Если праздничную тишину в полях нарушали безутешные, бессмысленные трели жаворонков, то в монастыре тишина абсолютная. У привратницкой их встретил фратер Северин. Потупив очи, ведет он их длинным коридором. Они минуют дверь с надписью «Clausura[21] — женщинам вход воспрещен», минуют кухню и трапезную, и фратер Северин большим старинным ключом отпирает последнюю дверь. За нею нечто вроде кладовой или, вернее, нечто среднее между кладовой и ризницей. Странно, очень странно выглядят здесь среди отслуживших свое клепал белый кухонный буфет, супружеская кровать среди подсвечников и церковных скамей, швейная машинка на фоне синих железных доспехов римских солдат императора Тиберия, выписанных на полотне, изображающем путь на Голгофу. Несоответствие между вещами полезными и бесполезными, удаленными за ненадобностью, создает напряжение, от которого как-то не по себе. Взглянем, к примеру, как чередуются этапы крестного пути, помеченные римскими цифрами, с предметами домашней утвари, помеченными вмятинами от ударов детских ног или от переброски с места на место: три креста в алом зареве вечереющего неба, потемневший холм и небольшая кучка отчаявшихся, растерянных зрителей, безучастный Иерусалим, готовящийся к празднику еврейской пасхи, — швейная машинка — Гефсиманский сад — супружеская кровать — «не успеет петух пропеть трижды» — буфет…
Прежде чем успели договориться о порядке, в каком будут выносить и грузить мебель, в часовне, в которую упирается коридор, начался обряд вербного воскресенья. Здесь необходимо пояснить, что здание монастыря представляет собою в плане квадрат. Коридор, упирающийся в часовню, находится под прямым углом к тому коридору, где «Clausura — женщинам вход воспрещен», кухня, трапезная и только что описанная кладовая.
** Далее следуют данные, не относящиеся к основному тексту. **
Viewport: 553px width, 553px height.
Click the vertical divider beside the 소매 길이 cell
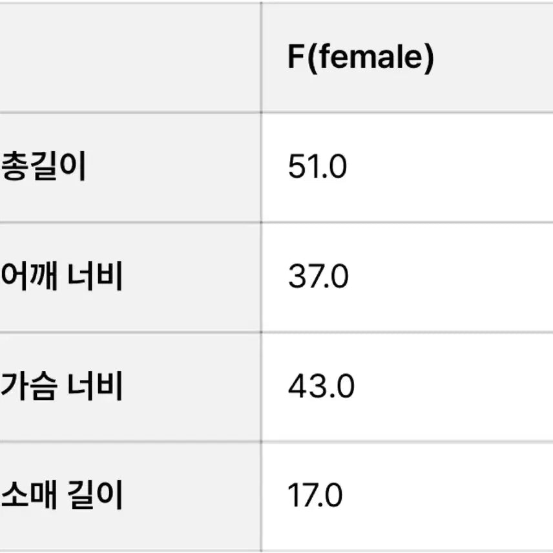[262, 496]
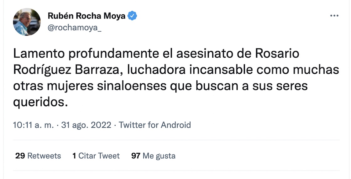Image resolution: width=351 pixels, height=179 pixels.
Task: Open the Citar Tweet list
Action: click(x=99, y=156)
Теперь мы поймем, что Франтишек и его отец могли наблюдать с любопытством — а отчасти с удивлением, — как немногочисленная кучка верующих, возглавляемая квардианом Бартоломеем, остановилась перед входом в часовню, куда проследовала значительно более многочисленная череда монахов и — если воспользоваться отнюдь не литургическим выражением — захлопнула дверь перед носом мирян.
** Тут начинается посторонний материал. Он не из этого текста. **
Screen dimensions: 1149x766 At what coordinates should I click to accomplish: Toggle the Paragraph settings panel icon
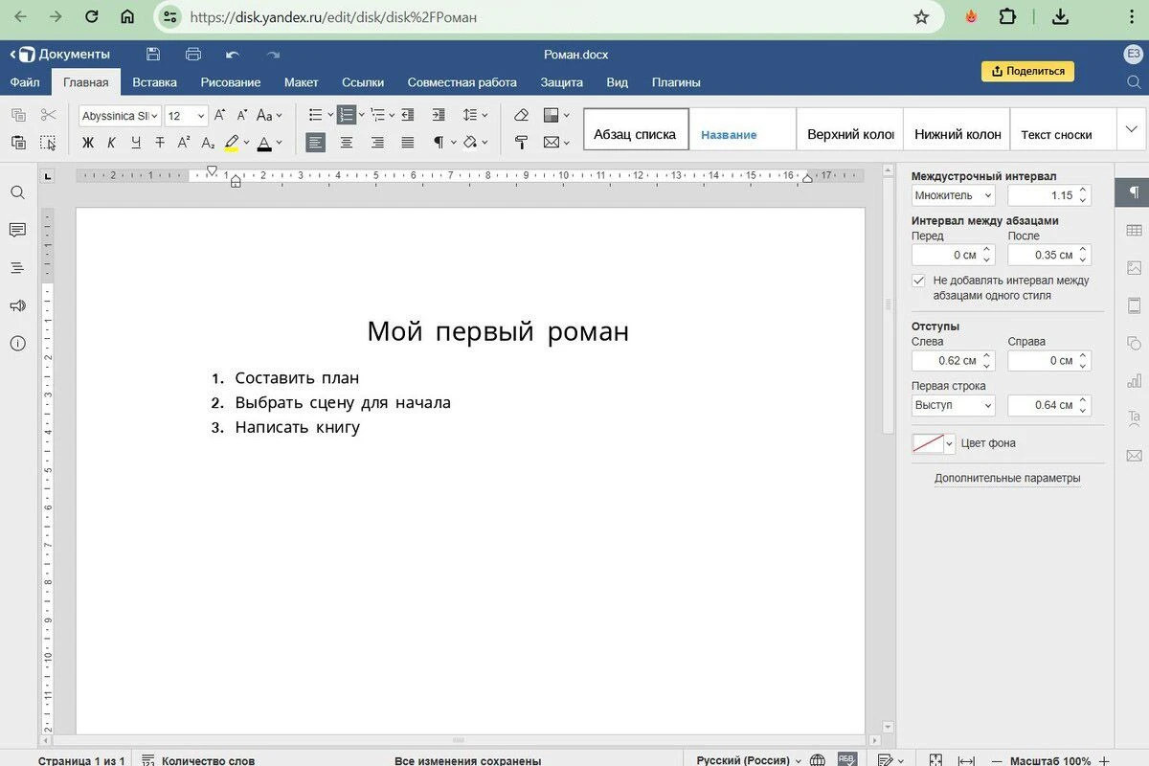[x=1134, y=192]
— Gloria, laus et honor tibi sit, Rex Christe Redemptor. Cui puerile decus prompsit Hosanna pium[22], — запел квардиан и постучал древком креста по вратам храма, из недр которого ему глухо ответил хор монахов. Напрасно Франтишек старался уловить обрывки латинских слов, слух его воспринимал лишь отдельные слоги. Познания Франтишка в латыни, увы, простирались лишь до эпохи Цицеронова квесторства; он мог вполне удовлетворительно отбарабанить по-латыни констатацию этого факта, равно как и перечень деяний Цицерона. Но как быть?! Голова и руки этого римского писателя и трибуна были прибиты на Римском Форуме еще в сорок третьем году до нашей эры, а песнопение монахов восходит к более поздним временам. Поэтому Франтишек начал ломать голову над гораздо более прозаическими, то есть современными, делами, хотя мы вовсе не хотим утверждать, что они так уж близки ему и понятны. Попросту говоря, Франтишек мысленно возвращал окружающие его бытовые предметы в их прежнее жилище, и у нас есть лишь одна оговорка касательно хода его мыслей: все это только мечта, только игра, вроде игры в кубики, которые, если их правильно сложить, образуют картинку — три котенка с бантиками на пушистых шейках. Как немыслимо увидеть разом трех реальных котят с красными бантиками, так же немыслимо представить себе, чтоб мальчик — пускай пятнадцатилетний, выросший в нелепом амбаре Жидова двора, перестроенном под жилища для батраков, — мог помнить довоенное жилье в пограничной области, которое семья покинула, когда ему было четыре года. Пока доволокли к трактору, еще сильнее побив и без того достаточно побитую мебель, обряд вербного воскресенья закончился, и патер квардиан Бартоломей удобно уселся на матрац супружеской кровати, еще стоящей на земле перед прицепом.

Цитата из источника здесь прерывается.